**What is needed:** Can you copy the data below verbatim, from the line containing "Collapse the questions sidebar chevron" through the line containing "tap(466, 80)", both lines included?

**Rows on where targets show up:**
+ + + +

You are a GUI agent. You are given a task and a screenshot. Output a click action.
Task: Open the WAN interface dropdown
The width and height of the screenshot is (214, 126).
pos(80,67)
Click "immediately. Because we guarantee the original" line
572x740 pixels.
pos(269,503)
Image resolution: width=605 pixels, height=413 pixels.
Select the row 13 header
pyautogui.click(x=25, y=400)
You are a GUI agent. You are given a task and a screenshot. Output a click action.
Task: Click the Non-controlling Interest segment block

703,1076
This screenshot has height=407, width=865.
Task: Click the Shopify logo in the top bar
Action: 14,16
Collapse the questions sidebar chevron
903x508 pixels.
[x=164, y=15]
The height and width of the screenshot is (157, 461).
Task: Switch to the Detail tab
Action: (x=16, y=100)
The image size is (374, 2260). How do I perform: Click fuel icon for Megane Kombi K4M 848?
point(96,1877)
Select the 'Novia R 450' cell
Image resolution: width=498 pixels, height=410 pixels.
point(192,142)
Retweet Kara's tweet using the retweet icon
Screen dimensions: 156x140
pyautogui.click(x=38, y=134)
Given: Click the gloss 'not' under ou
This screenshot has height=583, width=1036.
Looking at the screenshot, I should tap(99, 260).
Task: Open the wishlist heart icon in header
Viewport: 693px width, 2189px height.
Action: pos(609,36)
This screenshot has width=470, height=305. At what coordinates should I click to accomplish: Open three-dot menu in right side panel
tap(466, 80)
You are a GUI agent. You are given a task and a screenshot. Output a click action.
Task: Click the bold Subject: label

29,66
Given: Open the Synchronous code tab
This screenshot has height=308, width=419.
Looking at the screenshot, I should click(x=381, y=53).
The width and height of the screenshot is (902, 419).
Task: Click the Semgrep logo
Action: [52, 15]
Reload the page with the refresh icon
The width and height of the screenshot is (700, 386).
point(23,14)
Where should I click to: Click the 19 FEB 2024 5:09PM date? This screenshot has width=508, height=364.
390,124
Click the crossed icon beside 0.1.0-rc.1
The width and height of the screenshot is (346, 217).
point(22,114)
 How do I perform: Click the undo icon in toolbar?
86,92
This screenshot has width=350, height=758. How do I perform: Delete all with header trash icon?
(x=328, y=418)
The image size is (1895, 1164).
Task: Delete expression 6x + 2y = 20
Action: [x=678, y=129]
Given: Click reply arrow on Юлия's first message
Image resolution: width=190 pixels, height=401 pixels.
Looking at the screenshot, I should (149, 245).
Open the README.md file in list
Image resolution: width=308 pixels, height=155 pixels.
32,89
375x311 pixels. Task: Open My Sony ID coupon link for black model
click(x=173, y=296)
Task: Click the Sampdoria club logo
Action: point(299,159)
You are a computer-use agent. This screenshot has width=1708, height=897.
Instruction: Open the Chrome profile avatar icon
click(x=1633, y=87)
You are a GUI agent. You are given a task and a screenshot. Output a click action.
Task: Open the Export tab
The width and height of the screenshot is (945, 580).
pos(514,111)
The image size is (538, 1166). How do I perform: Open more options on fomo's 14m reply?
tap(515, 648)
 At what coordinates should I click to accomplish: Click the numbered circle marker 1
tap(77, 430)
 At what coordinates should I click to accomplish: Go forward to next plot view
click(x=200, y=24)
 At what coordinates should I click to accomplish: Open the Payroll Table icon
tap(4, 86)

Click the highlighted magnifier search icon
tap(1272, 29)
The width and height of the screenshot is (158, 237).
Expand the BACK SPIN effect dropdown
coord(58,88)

+ + + +

**Result:**
Collapse the questions sidebar chevron
903x508 pixels.
[x=164, y=15]
The height and width of the screenshot is (157, 461).
Task: Switch to the Detail tab
Action: (x=16, y=100)
The image size is (374, 2260). How do I perform: Click fuel icon for Megane Kombi K4M 848?
point(96,1877)
Select the 'Novia R 450' cell
Image resolution: width=498 pixels, height=410 pixels.
point(192,142)
Retweet Kara's tweet using the retweet icon
Screen dimensions: 156x140
pyautogui.click(x=38, y=134)
Given: Click the gloss 'not' under ou
This screenshot has height=583, width=1036.
Looking at the screenshot, I should tap(99, 260).
Task: Open the wishlist heart icon in header
Viewport: 693px width, 2189px height.
Action: pos(609,36)
This screenshot has width=470, height=305. At what coordinates should I click to accomplish: Open three-dot menu in right side panel
tap(466, 80)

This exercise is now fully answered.